- **DOCUMENT**:
begin

This animated model shows Earth’s magnetosphere during a powerful May 2024 geomagnetic storm that involved strong solar flares and multiple CMEs. The visualization uses the Multiscale Atmosphere-Geospace Environment (MAGE) model from the Johns Hopkins Applied Physics Laboratory to depict wind rushing toward Earth and disturbing its magnetic field (orange and purple lines). The green cloud represents electric field current intensity; the blue squiggles are tracers of solar wind velocities. Credit: NASA Scientific Visualization Studio and NASA DRIVE Science Center for Geospace Storms
These methods converge on a common theme: building gray box models (so named because they’re less opaque than black box models) that are data driven but grounded in physically real constraints. For data-starved applications, hybrid approaches can outperform purely data-driven or purely physics-based methods [Liu et al., 2025].
Satellite instruments are generating increasingly large solar wind datasets. However, the variables obtained (e.g., solar wind speed and pressure) are highly intercorrelated [Borovsky, 2018], making it difficult to identify which ones truly drive magnetospheric responses. New algorithms are helping to distill datasets without losing critical scientific information [e.g., Camporeale, 2025]. Meanwhile, advanced statistical and ML methods can cut through dataset complexity by reducing dimensionality, identifying causal relationships among variables, and providing clues about dominant drivers.
For instance, information theory provides tools to detect dependencies in complex systems, establish causality, and rank variables that most effectively predict space weather outcomes [Wing et al., 2022]. Such techniques can be paired with other “explainable” tools, such as SHAP (SHapley Additive exPlanations) values, a method inspired by game theory, to pinpoint physical variables (e.g., solar wind speed or magnetic orientation) that drive a prediction [Ma et al., 2023].
Distilling datasets and improving model interpretability help make ML more practical and more scientifically trustworthy and its predictions more robust. But fully trusting ML models in operational environments requires rigorous validation and uncertainty quantification. These models must not only make predictions but also indicate their confidence levels for operational decisionmaking.
When a model forecasts a major geomagnetic storm, operators need to know whether that prediction carries 60% or 95% confidence, for example.

end

Write out the passage on space weather forecasting word for word, starting with "Distilling datasets and" and going on through "for operational decisionmaking.".

- **PROVIDED INFORMATION**:
begin

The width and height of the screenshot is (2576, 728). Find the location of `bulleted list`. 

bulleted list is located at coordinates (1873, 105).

end
begin

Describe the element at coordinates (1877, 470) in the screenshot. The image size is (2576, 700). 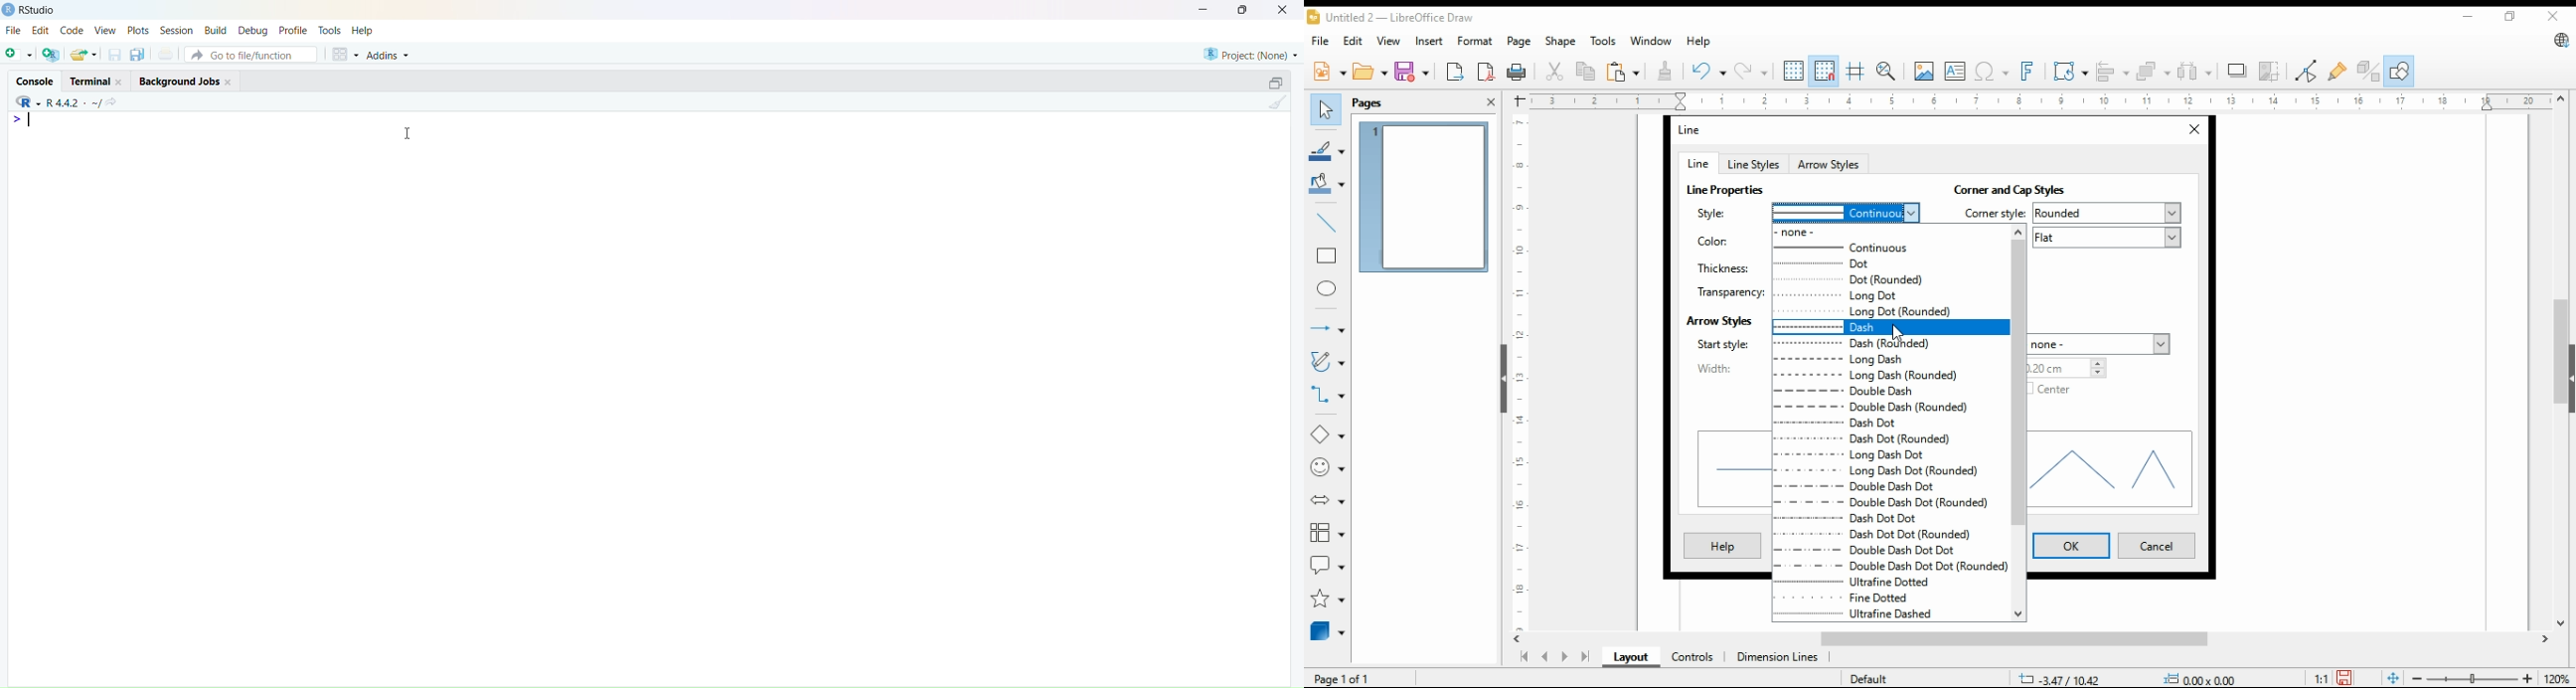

end

- **RESPONSE TO THE TASK**:
Distilling datasets and improving model interpretability help make ML more practical and more scientifically trustworthy and its predictions more robust. But fully trusting ML models in operational environments requires rigorous validation and uncertainty quantification. These models must not only make predictions but also indicate their confidence levels for operational decisionmaking.